Lucky me, I just finished Water Moon by Samantha Sotto Yambao. It came into my life—as these kinds of books often do—as a random pick-up from the New Book shelf at my local library. What first caught my eye was the pale blue cover and the illustrated instructions on how to fold an origami boat. I didn’t even bother reading the description before stuffing it in my bag. I was so taken by the design.
In all honesty, it took me a few weeks to actually start the book. (So long, in fact, that I ran out of library renewals. Also lucky for me: no late fees.) It just sat on my TBR stack, patiently waiting for me to remember it was there. I really just liked looking at it.
But one night, as these things tend to happen, I put down what I had been reading and picked up Water Moon. That first night, I easily read the first 50 pages or more, staying up way past my bedtime. The next night, same story. It wasn’t that I couldn’t put the book down—there were nights when I didn’t read at all. It was more of a gentle tug. “It’s time to read Water Moon.”
Reminiscent of Neil Gaiman’s Neverwhere or Erin Morgenstern’s The Starless Sea, Sotto Yambao builds a fantastical world just beyond the edges of our own. Somewhere on a backstreet in Tokyo, there’s a ramen shop that isn’t always a ramen shop. And while people line up around the corner for a hot bowl, not everyone who stands in line makes it inside. Some find their way instead to a pawnshop where they can leave behind their biggest regrets.
These regrets take many forms—coins, watches, anything that carries the weight of a bad decision. But for Toshio and his daughter Hana, regrets always appear as beautiful birds they must cage and keep until the Shiikuin—a group of cruel beings who enforce the rules of their world—arrive to take them away.

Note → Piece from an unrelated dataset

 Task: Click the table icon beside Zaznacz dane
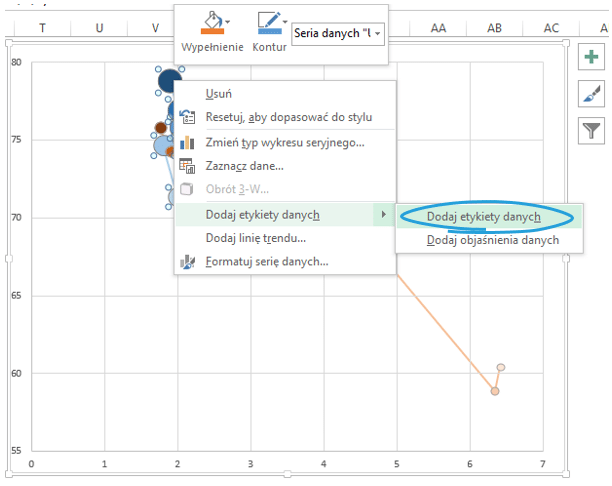coord(187,166)
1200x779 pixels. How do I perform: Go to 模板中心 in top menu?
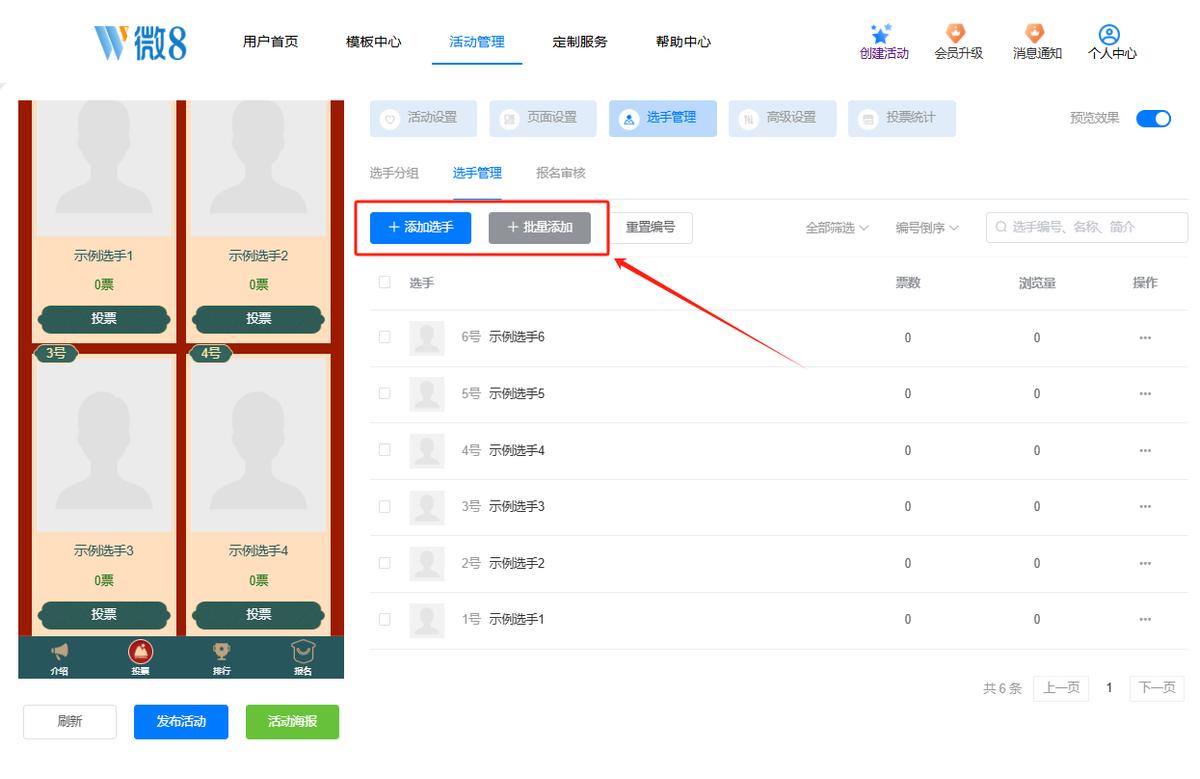[374, 42]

The pawnshop is a family business. But the morning after celebrating Toshio’s retirement, Hana wakes to find the shop in shambles, her father gone, and the front door wide open. Desperate to find him, she nearly walks out the door barefoot and cuts her foot. Enter Keishin, another ramen-seeker and a doctor of physics. After bandaging Hana’s wound, he somehow convinces her to let him tag along on her search for her missing father—and the missing choices—before the Shiikuin return.
What follows is a journey through puddles and dreams, within bubbles and folded paper. Hana discovers much more than her missing father—she uncovers truths about her family, her world, and herself.

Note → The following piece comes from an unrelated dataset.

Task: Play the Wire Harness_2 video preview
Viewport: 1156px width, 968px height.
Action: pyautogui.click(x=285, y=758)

Sotto Yambao has created a truly unique story in Water Moon—a world alive with fantastical possibilities, where the adventure is driven by familial duty and unfiltered love. In a genre that’s “seen it all,” Water Moon manages to surprise with fresh imaginings and a tone that invites you to get fully, blissfully lost.
My favorite quote (from page 197 of the hardback):
Blue slushies, as it turned out, had a purpose other than giving you a brain freeze. Keishin watched Hana pour one out over the floor. He jumped and sank into the blue puddle, pleasantly surprised that he didn’t feel cold.

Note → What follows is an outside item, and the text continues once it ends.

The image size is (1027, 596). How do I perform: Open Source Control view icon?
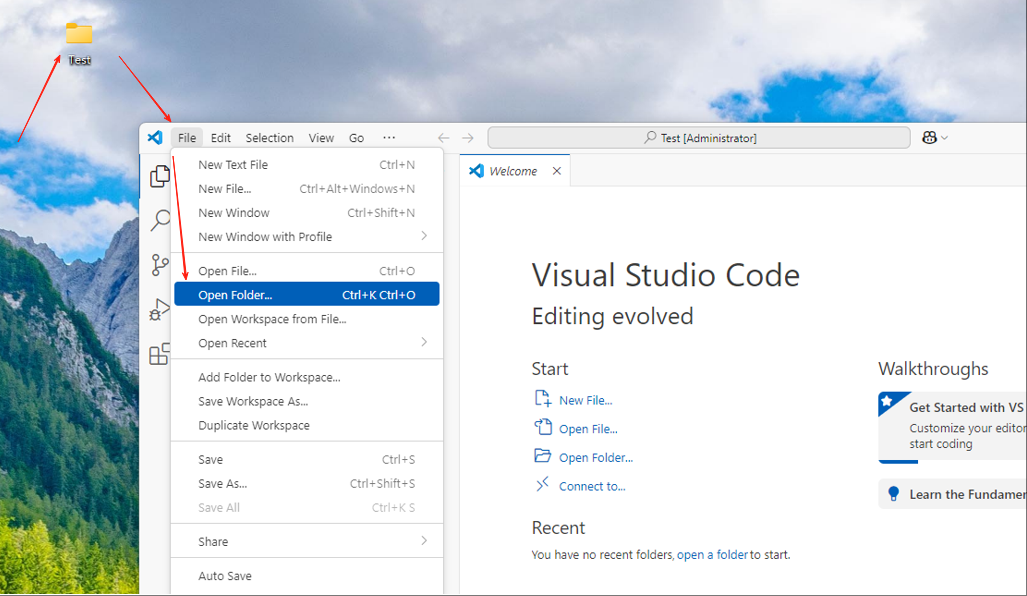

The trip was quick, over before Keishin could even begin trying to understand what it meant to travel to a star. Foxes made of sand and living scrolls had forced him to redefine what “fantastic” meant, and a star, he was certain, was going to test the new definition’s limits. It was therefore quite understandable that Keishin had a difficult time hiding his disappointment when he reached their destination.
“This is not what you expected,” Hana said, surveying a small village at the bottom of a gently sloping hill.
“I think that I must have misheard you. I thought you said we were going to a star.”
Hana smiled. “You heard correctly. But we will not be seeing one star. We will be seeing many. That village has one responsibility. Each night, it creates the sky.”
There have been more than a few times in my life when I’ve needed something as different and wondrous as Water Moon to get lost in. And just as often, I didn’t know I needed the story until I was already deep inside it.
Water Moon is like a well-brewed healing tea—warming the soul, soothing the mind, and resting the body.
If you like Water Moon then try Neverwhere by Neil Gaimen or The Starless Sea by Erin Morgenstern.